### Written tasks
**A)** List every TV brand that SteveCallas names in his reply in the TV buying thread.
**B)** Pick up the TV buying thread after its last sentence and keep writing it.

### Passage shown

I don't require speakers in the display; never once used the ones in the Mitsubishi.

I want 1080p, and at least a couple HDMI inputs (although, in general, I can switch HDMI through an external switcher). Of course, I want top-notch picture quality!

I'd like it to run quietly -- minimal fan noise. I'd like it to not get terribly warm, either, but that may just be the nature of the beast. I _think_ I'll take "warm" over "noisy."

It's gotta be wall-mountable; that's the whole point of the exchange.

We have some ambient light, but it's not terrible. Still, the less sensitive to glare, the better -- I hate the glare!

Since our current set is 52", and mounting it on the wall will actually move it _further_ from the seating position, I'd like to go a little bigger -- the 58" and 60" models are looking nice, and I'd even go bigger than that if it doesn't get crazy expensive.

I'm not terribly sensitive to cost, but I'm not made of money, either. From what I'm seeing in my cursory pass through Best Buy, prices are higher than I would have guessed. I suppose I'd set my budget at no more than $5k, but would prefer to keep it around $3k or less. I won't sacrifice quality, reliabilty and performance to save some $$$. I'd like to keep this set longer than two years...

So, that's it. I'm going to go out and do some research, but I figured I'd ask here first. I'm really more of an "audio" guy, and the TV we have has worked well, and I don't have to think about it much. I want something like that -- good picture, no hassle, high quality. As far as I can tell, the options are LCD and plasma. I've heard some rumblings of SED-TV or something like that. Should I wait? What are the real differences between the competing technologies?

Please help me keep my wife happy!

Thanks for reading; let me know what you think.


----------



## SteveCallas (Apr 29, 2006)

I've yet to see a plasma I would actually want to own - the screen glare, pixelation, and lack of "pop" to color are things I can't look past....especially the glare. For LCD, I don't believe any are available larger than 52" right now, and the 52" models available are from Samsung, Sharp, Sony, and Toshiba, with an LG and Westinghouse to come out in the Fall I believe. It also looks like Sony will have their new XBR 52" models out this Fall as well.

######
### Records provided

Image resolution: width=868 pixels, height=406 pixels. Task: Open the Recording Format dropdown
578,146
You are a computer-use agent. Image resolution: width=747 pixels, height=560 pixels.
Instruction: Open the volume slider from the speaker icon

######
### Records provided

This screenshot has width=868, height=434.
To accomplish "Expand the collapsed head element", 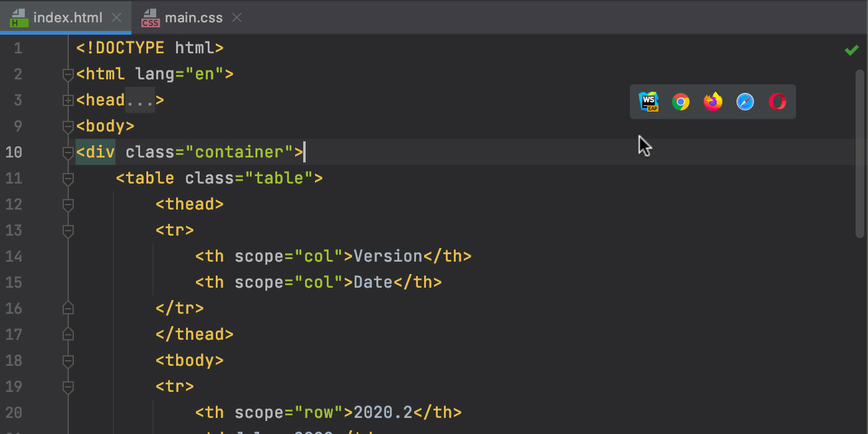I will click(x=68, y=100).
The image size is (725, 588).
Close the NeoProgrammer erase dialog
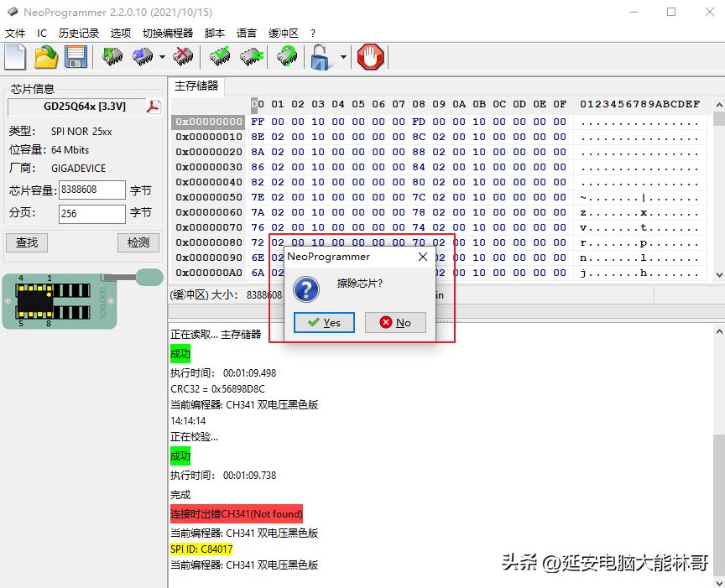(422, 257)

######
### Records provided

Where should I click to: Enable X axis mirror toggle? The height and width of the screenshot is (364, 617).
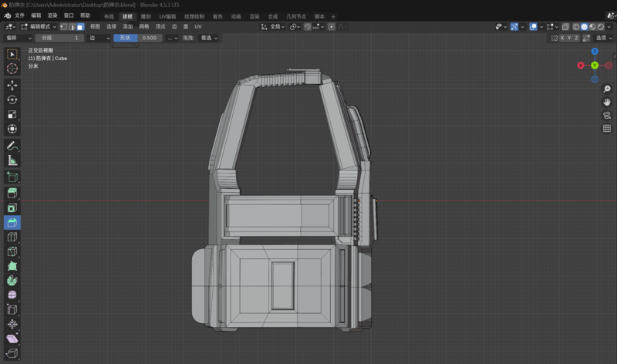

######

### Task-by-task outputs
**A)** Samsung, Sharp, Sony, Toshiba, LG, Westinghouse

**B)**
I've heard a lot of quality complaints about the Sharp, and during my own comparing, I didn't care for the Aquos line too much. The Samsungs aren't bad but I always see a digital edge to their picture, like there is some artificial sharpness feature you can't turn off. It's there even when I turn the sharpness all the way down. There were also isses about PC compatability and whether the screen could truely display 1920x1080, as I believe it always cropped it by 3%. I don't know if Samsung resolved these issues yet. 

PQ wise I don't have much to complain about with the Sony's, they typically look great, but I have read about clouded screens due to their screen assembly techniques. That would be either a hit or miss quality issue. I honestly haven't even seen a Toshiba LCD, guess I must have always passed them by, but I know the new 52" is supposed to be a big deal. Though the name and price makes it seem like a bargain bin set, the previous LVM line of Westinghouse monitors were truely top notch, and I went with one myself. No cropping, 6 1080p inputs, and a great chipset. Unfortunately, reviews of the new line of 1080p displays point to them taking a slight setup backward. Haven't heard anything concrete on the yet to be released 52". LG is another brand that I haven't given much viewing time or consideration to, but they may very well be great, I just don't know. 

Without having seen the Toshiba yet, if you needed to buy one right now, I'd probably lean toward the Sony XBR. Ideally though, you'd be able to hold off until the Fall when the 52" 1080p LCD screen market will be much more competitive with several new displays having been released.


----------



## Otto (May 18, 2006)

Excellent discussion. Exactly the type of thing I'm looking for. Thanks, Steve.


----------



## SteveCallas (Apr 29, 2006)

How big of a hurry are you in?


----------



## Otto (May 18, 2006)

We're not in too much of a hurry. 6 months?


----------



## lcaillo (May 2, 2006)

The 52" Sony has been out for a while. We had one come through the shop that I had a chance to pull out of the box and get a look at and it was quite good. It uses the Samsung panel, as do all the Sonys. I am pretty sure that Samsung is on their second generation of these sets in this size. The Sony sets have been very good. I have had exactly one service call (bad panel with a line of pixels misbehaving) on all of the Sony LCD sets that we have sold and we have sold dozens. Can't say about the Samsung sets, but if the other products they make are an indication, I would stick with the Sony.

We just got the first of the Mitsubishi sets in from their new line. They have apparently shifted suppliers for their panels, as the sets look very different than last years. I had thought that they were using LG in last years sets but the sizes did not macth up. This year they do, so I think that that is the new source. I have not had a chance to calibrate one yet but will try to get to it this week. My initial impression was that the sets are blazing OOB, so much so that it is hard to tell what they will do when I try to calibrate for accuracy.


----------



## ACGREEN (Feb 23, 2007)

LG's plasmas and LCDs are nice. Plus you can get them cable card ready with a built in DVR. But I am a fan of DLP and LCOS. I think there are some thin design rear projection DLP's that you can hang on the wall. Check out the Samsung models.


----------



## lcaillo (May 2, 2006)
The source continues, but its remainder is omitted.